**Instruksi Tugas:** Tolong salin ulang seluruh catatan di bawah ini tanpa mengubah satu karakter pun.

┌──

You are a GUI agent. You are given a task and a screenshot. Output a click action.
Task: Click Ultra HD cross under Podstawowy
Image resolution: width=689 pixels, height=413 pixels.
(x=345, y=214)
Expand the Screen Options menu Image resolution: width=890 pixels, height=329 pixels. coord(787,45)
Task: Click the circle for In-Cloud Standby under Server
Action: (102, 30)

└──

**Jawaban Lengkap:**
You are a GUI agent. You are given a task and a screenshot. Output a click action.
Task: Click Ultra HD cross under Podstawowy
Image resolution: width=689 pixels, height=413 pixels.
(x=345, y=214)
Expand the Screen Options menu Image resolution: width=890 pixels, height=329 pixels. coord(787,45)
Task: Click the circle for In-Cloud Standby under Server
Action: (102, 30)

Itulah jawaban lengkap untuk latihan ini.